I’m playing Kerbal Space Program and installing a mod that allows you to recreate Voyager and it really made me wax nostalgic for it (check out this beautiful video of the mod). So I thought this thread would be fun. List your top 3 favorite spacecraft/satellites - in order of loveitude. :)
Cassini - It’s discoveries about Enceladus, and the moons of Saturn have been stunning.
Voyager 2 - People often don’t realize just how much planetary science changed after Voyager 2 flew by Jupiter and Saturn and it’s moons. It was the start of realizing the moons of this solar system hold more potential than the planets themselves.
Saturn V - big and went to the moon with people.
—OK can’t stop at 3—
Hubble Space Telescope.
Curiosity - because it’s a small car and it’s crazy awesome landing.
Russian Venera lander - pictures of Venus while spacecraft is melting/imploding from high temp and pressure is awesome!
Opportunity, hands down. Built for a 90-sol mission, it just passed ten freakin’ years of function in an irradiated hellbath of drywall dust. That’s like driving your car into the ocean and putting 1,000,000 miles on the odometer.
I remember watching the Apollo 11 landing on the moon. I watched it in my father’s office, a converted firehouse in Heidelberg, West Germany, where his MI detachment had their HQ. I saw it on a 12" B&W TV. It was…I don’t know if I can even describe it. I was a kid, but even then I knew I was watching something transcendent.
Every. Single. Thing. We’ve done since then in the space realm has been anticlimax.
The launching of a Saturn V was hell unleashed, and it had drama, because gravity and the Saturn V’s fury wrestled and fought for supremacy. It gathered speed slowly, ponderously, and you had to jump off the couch and scream at it, “Go, go, go!” just to urge it on its way, to give it strength. Then the fireball ascended into the sky, sound rippling, and then just when you thought the show was over, second stage! Glorious.
Yeeeeeha! Fuck you, gravity! Indeed!
My second favorite was the IRAS launch, because it was a Vandenberg AFB launch here on the west coast, and instead of going polar and away from me (most launches from there do), it went west out over the Pacific and it was the first launch I could really see go all the way up, with the flame expanding to the sides as the air pressure decreased.
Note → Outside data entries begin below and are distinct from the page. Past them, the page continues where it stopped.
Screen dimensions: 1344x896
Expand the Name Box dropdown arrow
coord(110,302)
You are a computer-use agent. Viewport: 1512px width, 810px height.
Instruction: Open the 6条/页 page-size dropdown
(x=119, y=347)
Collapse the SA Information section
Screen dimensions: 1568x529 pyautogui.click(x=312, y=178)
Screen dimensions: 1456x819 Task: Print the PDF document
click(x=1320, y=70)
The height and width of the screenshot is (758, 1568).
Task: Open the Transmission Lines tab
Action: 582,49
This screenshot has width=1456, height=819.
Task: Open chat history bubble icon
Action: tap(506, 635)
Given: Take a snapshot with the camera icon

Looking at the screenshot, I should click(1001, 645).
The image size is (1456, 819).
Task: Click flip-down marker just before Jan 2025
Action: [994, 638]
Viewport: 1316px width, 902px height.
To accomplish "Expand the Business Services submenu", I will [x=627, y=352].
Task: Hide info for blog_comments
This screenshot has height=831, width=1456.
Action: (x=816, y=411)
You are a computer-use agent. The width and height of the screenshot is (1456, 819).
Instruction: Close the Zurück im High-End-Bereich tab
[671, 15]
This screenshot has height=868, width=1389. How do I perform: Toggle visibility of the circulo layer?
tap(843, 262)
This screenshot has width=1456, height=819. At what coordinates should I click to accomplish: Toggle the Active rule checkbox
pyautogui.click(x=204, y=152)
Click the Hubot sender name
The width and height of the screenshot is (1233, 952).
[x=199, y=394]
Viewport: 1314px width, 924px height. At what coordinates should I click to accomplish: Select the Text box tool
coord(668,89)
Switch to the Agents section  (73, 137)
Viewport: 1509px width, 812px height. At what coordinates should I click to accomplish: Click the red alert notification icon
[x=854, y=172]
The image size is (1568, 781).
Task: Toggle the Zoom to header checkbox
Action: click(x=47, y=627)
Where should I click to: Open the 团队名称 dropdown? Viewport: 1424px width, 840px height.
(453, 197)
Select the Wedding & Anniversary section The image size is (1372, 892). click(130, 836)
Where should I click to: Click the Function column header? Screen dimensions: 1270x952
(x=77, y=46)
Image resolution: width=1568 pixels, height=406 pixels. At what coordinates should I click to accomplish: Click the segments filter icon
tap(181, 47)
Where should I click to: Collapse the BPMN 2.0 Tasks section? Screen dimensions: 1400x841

But other than that, all the JPL satellites - I loved sitting in a guy’s office in a sub-basement of the 300 (?) building at the lab and watching the direct feed come in off of Topex/Poseidon. Don’t know if the lab ever took me up on my suggestion that the Jason satellite (Topex/Poseidon’s replacement) should have eyes painted on it to see the way. If they did, then that’s my favorite.